2011-11-23
Obecny wojewoda Stanisław Kracik i jego poprzednik na tym stanowisku Jerzy Miller, do niedawna minister spraw wewnętrznych i administracji - to najbardziej prawdopodobni kandydaci na przedstawiciela rządu w naszym regionie.
Wczoraj wszyscy wojewodowie uczestniczyli w telekonferencji z nowym ministrem do spraw administracji Michałem Boni. Nie padło ani jedno słowo o dymisjach i nominacjach. Na 1 grudnia do Warszawy został zwołany konwent wojewodów, ale nie jest wykluczone, że i wtedy żadne decyzje personalne nie zapadną.
W Warszawie trwa zamieszanie związane z tworzeniem nowych ministerstw i obsadzaniem stanowisk wiceministrów, na zastanawianie się. którego wojewodę odwołać, a którego zatrzymać, nie ma teraz czasu usłyszeliśmy od jednego z urzędników dotychczasowego MSW1A.
Dotychczasowi wojewodowie podali się do dymisji wraz z poprzednim rządem. Przyjęcie ich dymisji i powołanie nowych wojewodów (także tych samych) musi nastąpić w ciągu miesięcy od powołania nowego rządu. Tymczasem pojawiły się nieoficjalne informacje, że premier mianuje wojewodów w ciągu dwóch najbliższych tygodni, a do tego niektórym z obecnych zaproponuje przeniesienie do innego województwa.
W Małopolskim Urzędzie Wojewódzkim panuje przekonanie, że albo pozostanie w nim Stanisław Kracik, albo wróci tu Jerzy Miller.
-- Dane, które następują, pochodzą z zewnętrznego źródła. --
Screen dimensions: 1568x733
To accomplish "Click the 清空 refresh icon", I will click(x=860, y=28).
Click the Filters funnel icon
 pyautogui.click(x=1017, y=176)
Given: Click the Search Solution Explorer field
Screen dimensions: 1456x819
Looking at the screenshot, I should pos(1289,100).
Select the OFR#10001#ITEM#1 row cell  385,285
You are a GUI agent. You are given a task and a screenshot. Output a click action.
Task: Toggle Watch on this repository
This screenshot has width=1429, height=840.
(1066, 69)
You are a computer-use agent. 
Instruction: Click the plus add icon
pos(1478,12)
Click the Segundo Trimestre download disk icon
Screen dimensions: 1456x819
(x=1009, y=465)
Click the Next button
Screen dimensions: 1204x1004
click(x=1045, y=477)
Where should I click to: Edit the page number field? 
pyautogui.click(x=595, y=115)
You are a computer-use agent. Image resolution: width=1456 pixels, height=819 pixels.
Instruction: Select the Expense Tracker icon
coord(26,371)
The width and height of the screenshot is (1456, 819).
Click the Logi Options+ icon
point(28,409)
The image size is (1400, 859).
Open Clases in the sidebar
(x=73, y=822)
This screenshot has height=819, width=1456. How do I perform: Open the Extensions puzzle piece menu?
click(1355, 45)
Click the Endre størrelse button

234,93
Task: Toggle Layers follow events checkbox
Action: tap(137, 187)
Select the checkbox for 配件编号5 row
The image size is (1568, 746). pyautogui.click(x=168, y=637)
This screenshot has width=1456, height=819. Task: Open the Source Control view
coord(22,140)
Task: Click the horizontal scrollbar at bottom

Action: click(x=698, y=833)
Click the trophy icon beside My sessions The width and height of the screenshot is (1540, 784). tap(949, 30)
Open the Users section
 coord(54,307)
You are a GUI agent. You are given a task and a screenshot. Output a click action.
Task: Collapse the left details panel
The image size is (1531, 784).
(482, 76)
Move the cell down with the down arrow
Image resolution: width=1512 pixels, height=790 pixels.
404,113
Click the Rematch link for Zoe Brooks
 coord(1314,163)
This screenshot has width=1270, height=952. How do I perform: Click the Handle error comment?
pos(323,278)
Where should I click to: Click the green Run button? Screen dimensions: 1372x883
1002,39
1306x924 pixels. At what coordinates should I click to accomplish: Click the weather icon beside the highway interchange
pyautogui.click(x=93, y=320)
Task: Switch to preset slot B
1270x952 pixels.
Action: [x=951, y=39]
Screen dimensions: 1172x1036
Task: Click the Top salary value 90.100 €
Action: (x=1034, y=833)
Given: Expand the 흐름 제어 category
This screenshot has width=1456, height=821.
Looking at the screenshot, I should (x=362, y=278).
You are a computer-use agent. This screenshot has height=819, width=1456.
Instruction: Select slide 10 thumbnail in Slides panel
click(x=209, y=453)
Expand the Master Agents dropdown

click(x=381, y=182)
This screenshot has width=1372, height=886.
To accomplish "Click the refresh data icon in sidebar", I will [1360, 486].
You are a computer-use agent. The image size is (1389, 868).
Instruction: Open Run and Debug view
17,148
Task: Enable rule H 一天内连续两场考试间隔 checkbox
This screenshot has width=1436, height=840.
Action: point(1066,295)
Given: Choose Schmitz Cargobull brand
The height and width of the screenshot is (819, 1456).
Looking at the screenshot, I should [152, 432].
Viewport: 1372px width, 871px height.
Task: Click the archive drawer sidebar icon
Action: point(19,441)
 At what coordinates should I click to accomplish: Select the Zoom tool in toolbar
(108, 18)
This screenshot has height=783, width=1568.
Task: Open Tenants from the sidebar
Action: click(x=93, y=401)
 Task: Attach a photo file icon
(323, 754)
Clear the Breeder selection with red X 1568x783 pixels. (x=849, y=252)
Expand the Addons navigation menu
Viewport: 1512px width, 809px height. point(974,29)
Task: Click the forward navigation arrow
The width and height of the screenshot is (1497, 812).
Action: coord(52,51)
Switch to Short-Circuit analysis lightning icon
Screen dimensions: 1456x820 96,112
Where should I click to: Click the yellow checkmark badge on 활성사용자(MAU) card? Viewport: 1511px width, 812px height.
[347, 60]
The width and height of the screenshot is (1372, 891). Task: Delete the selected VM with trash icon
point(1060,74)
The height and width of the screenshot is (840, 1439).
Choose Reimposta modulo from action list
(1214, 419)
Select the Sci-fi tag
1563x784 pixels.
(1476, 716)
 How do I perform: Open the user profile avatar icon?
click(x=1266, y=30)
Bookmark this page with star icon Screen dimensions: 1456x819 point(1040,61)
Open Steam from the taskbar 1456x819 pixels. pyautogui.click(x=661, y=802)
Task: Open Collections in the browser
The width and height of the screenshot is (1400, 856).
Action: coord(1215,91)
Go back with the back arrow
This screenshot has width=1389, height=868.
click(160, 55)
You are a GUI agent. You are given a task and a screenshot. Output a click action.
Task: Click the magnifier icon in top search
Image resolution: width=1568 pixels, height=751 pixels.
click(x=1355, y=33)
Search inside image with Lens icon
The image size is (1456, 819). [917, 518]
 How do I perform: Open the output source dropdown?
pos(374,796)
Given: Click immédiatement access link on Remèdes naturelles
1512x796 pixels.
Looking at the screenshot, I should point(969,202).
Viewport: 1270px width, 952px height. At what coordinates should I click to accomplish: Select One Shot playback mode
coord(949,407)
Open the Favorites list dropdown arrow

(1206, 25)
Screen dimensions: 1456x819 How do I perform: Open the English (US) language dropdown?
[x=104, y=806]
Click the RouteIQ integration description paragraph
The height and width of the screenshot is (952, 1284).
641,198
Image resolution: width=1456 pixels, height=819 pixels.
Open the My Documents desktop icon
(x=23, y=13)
Ten drugi zawsze podkreślał, że najlepiej pracuje się mu w Krakowie, a kiedy dwa lata temu obejmował resort po Grzegorzu Schetynie, pojawiały się spekulacje, iż ma zagwarantowaną możliwość powrotu do Krakowa Gdyby tak się stało, to na inne stanowisko przeszedłby Stanisław Kracik.